Hi
I'm having a problem with a whole-exome-sequenced dataset consisting of about 400 human subjects, 200 cases with a certain disease, and 200 controls without. The dataset has been through a rigorous quality control (standardised QC in plink with HWE, IBD, missingness, sex-check ++, along with HapMap population stratification and Eigenstrat/PCA-analysis). I´m using plink to do a basic association-analysis for all variants between cases and controls, and while the resulting QQ-plot for the common (MAF > 0.01) variants is OK, the plot for the rare (MAF < 0.01) variants is less so. Below are the three QQ-plots for all, common and rare variants along with lambda-values:
- QQ-plot all variants, lambda 1.83 http://postimg.org/image/oyr53wchr/
- QQ-plot common variants, lambda 1.04 http://postimg.org/image/6lqjtc20v/
- QQ-plot rare variants, lambda 2.43 http://postimg.org/image/ic4haputb/
The main problem seems to be the positive deviation (observed > expected) of the rare variants in the first part of the plot, causing the lambda to be very big, both for the QQ-plot for rare and all variants. I am wondering what could be the cause of this behaviour for the rare variants, and also what the implications this has for the prospects of doing analysis on rare and common variants together.

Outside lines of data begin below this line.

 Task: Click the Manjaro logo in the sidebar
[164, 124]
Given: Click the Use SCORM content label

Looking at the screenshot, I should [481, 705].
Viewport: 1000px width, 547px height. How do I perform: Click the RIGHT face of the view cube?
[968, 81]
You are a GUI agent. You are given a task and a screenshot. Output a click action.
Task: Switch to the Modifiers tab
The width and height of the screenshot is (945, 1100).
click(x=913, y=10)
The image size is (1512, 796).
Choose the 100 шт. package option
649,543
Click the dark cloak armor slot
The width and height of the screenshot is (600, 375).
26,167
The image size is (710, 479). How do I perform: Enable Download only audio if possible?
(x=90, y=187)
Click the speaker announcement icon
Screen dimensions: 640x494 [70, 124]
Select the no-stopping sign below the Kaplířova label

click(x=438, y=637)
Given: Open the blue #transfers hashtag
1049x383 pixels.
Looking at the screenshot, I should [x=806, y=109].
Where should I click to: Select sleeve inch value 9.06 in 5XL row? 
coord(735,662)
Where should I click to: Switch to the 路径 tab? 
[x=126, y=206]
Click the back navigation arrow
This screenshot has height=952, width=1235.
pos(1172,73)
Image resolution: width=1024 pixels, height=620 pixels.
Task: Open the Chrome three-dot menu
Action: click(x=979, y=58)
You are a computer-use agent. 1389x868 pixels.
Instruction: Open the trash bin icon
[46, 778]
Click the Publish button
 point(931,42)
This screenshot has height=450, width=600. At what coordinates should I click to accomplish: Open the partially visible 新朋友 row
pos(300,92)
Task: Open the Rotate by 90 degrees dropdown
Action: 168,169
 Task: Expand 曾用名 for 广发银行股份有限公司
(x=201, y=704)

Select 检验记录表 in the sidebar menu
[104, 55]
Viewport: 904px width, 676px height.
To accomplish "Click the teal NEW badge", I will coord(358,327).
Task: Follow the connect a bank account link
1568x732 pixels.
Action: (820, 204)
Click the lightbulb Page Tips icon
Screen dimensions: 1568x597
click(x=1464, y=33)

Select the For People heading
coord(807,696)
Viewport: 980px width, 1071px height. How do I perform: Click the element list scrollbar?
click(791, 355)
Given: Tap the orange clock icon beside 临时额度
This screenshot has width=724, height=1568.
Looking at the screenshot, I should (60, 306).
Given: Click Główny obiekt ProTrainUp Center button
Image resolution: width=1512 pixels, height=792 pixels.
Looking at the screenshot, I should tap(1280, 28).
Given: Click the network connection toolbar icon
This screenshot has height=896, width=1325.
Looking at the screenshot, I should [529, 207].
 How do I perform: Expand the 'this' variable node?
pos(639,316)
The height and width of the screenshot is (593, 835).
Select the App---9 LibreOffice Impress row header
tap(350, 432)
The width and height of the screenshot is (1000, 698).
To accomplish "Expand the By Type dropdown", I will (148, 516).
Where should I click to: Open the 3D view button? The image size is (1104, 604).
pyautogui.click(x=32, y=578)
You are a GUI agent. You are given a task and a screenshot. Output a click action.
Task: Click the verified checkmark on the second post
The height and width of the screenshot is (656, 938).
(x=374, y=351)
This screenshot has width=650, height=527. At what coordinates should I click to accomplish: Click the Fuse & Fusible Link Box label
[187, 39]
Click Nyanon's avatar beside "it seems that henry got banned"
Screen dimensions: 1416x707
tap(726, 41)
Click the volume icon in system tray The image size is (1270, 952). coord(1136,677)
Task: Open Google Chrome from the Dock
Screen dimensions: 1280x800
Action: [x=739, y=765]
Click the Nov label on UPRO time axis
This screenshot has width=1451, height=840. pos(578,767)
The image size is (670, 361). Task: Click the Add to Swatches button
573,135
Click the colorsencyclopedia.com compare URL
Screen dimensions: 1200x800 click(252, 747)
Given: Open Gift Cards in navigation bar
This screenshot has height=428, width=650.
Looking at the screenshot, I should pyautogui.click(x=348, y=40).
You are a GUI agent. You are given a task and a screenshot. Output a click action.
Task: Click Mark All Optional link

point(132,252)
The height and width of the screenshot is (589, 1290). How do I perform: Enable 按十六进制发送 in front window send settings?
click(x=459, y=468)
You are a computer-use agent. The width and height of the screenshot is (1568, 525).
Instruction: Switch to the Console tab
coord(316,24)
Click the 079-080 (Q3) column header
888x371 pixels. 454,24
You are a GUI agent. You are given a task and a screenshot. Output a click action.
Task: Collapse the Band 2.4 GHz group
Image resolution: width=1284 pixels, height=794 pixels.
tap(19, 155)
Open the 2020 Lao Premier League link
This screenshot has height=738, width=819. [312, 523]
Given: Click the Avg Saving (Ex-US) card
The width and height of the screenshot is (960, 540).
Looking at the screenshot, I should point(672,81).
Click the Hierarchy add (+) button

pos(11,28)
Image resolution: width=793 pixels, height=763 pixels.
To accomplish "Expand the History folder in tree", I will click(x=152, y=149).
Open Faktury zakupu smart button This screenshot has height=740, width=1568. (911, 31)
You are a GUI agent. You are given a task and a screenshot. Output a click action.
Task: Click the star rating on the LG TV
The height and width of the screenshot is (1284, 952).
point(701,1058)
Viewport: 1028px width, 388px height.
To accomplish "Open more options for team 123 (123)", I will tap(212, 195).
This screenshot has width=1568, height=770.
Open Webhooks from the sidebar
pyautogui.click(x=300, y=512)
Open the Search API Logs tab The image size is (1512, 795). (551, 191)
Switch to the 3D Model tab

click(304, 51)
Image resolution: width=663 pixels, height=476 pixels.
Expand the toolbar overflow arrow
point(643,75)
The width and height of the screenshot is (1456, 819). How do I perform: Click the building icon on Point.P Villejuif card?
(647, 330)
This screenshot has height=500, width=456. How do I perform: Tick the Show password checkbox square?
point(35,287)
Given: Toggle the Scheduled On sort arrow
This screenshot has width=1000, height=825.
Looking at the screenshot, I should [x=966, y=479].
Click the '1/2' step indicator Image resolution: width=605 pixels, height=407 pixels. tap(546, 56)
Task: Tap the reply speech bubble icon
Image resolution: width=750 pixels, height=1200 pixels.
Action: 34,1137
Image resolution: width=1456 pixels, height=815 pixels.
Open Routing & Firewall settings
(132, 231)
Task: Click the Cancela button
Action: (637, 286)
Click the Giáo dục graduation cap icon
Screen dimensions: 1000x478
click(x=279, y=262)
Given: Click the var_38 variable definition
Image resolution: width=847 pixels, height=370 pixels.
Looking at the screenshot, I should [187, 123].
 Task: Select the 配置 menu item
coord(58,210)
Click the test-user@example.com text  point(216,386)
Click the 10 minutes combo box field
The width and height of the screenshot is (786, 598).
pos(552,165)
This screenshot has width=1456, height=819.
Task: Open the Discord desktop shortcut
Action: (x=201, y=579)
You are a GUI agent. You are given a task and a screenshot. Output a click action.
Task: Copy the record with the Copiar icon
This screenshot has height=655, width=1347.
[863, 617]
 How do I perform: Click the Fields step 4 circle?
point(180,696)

I would be grateful if anybody has any experience in these matters and could provide some input.
Many thanks.
Thank you for your input. Is there another way to verify the quality of the rare variants? Or in other words, if the QC produces a good QQ-plots for the common variants, would you be satisfied and move forwards even though your planned analysis relies heavily on rare variants (collapsing rare variants on genes and pathways)?